So, it's taken me awhile to write this entry. I wasn't sure what to write because I didn't have the greatest time in Salalah. Not that it was horrible or anything like that but we were stuck in a car for eight hours with another couple who were not very friendly nor even very pleasant. Our driver, whose English was only so-so, was nevertheless quite talkative. The tour was "Arabian Sands and the Lost City". Now you wouldn't think that you would have to drive far to find sand in Oman but you would be wrong. For three hours we drove past a landscape that was rocky and dry (one might even say "sandy") with occasional camels. And yet we drove on. And on. Eventually we arrive at a genuinely sandy area where we stop to let the air out of our tires. The road gets more narrow and harder to distinguish from the surrounding landscape. The dust rises and we are in "white out" conditions though not for the "usual" reason. Up ahead are mountains of sand becoming visible in the dusty haze. Our driver guns the engine and we head up the sand hill lurching and roaring ahead only barely in control.
Once out of the car, we explore the dune, discovering -- almost immediately -- that the sand is deep and hard to maneuver in and then later that the sand is also quite hot. We get some terrific photos (though we don't know that at the time they are taken) and we watch as another vehicle which got stuck in the sand extricates itself. And then it's over. Time to go back.
Oh but I've forgotten about the "Lost City". It's located behind a mini-mart kind of place, fenced in with chain link and razor wire. A dusty place with dirt paths and brick foundations scattered here and there. Not much to see really and the guide isn't much help either. R and I quickly decide it's time to move onto lunch which is to be underneath some trees at the bottom of the hill over there. We get there before most of the others and proudly score prime seats on a carpet with a tree trunk for a backrest. Out comes our "box lunch" and I'm feeling like this might not be so bad. But then I notice the flies. Hundreds of them. And they're persistent too. And the trash which is everywhere. And the sandwich which consists of a dry salad inserted between two slices of Wonder bread. And suddenly our picnic lunch in Arabia seems less ... well ... magical.
The ride back to the ship is broken up by a stop at a frank incense farm. The facility is surprisingly well done complete with stairs, walkways, benches and even a bathroom. Our guide explains how slowly these trees grow and about the different grades of frank incense. Back in the car, we must all shift seats because the smallest person among us (whose name I won't use but isn't, as I am sure you have guessed, either me or Russell) isn't happy with her assigned seat! I told you these people just weren't nice!
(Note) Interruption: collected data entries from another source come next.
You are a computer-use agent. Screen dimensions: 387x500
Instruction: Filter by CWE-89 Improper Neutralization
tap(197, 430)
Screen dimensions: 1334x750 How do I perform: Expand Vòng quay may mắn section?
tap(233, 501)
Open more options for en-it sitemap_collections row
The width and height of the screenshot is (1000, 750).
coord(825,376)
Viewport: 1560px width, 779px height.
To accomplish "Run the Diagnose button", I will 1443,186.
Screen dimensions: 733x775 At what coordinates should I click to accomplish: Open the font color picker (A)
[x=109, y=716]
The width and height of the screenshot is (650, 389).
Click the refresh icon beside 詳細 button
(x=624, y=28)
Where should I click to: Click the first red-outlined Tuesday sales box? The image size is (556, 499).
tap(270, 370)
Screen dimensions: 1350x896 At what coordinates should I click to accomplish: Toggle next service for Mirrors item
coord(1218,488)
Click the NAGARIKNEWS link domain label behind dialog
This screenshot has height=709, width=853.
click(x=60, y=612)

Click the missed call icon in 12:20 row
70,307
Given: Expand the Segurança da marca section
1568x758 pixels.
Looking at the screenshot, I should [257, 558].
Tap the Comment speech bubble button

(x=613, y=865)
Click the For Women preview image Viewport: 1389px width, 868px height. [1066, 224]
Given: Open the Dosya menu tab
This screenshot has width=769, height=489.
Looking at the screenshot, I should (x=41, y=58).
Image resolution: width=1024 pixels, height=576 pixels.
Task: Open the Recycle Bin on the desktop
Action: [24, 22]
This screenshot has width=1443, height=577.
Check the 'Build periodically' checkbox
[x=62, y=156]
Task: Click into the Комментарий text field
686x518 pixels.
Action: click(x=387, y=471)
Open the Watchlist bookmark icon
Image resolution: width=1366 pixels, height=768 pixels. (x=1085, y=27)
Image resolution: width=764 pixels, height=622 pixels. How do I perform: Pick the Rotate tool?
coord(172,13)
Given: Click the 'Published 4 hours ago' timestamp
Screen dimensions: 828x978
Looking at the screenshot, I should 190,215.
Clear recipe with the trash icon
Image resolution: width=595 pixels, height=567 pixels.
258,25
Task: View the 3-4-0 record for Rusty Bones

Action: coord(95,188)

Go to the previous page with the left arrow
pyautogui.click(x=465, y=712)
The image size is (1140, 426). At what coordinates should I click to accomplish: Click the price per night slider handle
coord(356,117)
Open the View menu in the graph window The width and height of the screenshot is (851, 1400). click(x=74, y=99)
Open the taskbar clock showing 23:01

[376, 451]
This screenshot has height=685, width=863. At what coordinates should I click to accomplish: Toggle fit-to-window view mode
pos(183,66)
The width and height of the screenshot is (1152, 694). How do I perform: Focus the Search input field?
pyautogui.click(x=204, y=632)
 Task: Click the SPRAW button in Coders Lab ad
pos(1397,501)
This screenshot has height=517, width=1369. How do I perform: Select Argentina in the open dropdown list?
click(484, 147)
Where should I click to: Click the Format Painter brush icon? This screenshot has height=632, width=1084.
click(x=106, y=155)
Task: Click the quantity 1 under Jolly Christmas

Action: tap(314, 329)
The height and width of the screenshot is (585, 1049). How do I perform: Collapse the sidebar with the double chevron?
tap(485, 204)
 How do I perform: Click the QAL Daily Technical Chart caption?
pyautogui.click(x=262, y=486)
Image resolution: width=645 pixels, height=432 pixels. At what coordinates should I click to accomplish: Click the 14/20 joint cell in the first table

Anyhow, on the way back to the ship we see grand houses being built and lots more scrubby landscape. We are not far from Yemen here but it's hard to believe because this spot, this Salalah seems both sleepy and unchanging. Not much happening here. I check with others once back on board: "Did you go into town?" "Yes," comes the answer, "but there's not much there." It seems this isn't anyone's favorite port but I'm still glad we stopped here though I'm not quite sure why. I guess a taste of Arabia -- any taste -- is good enough for me.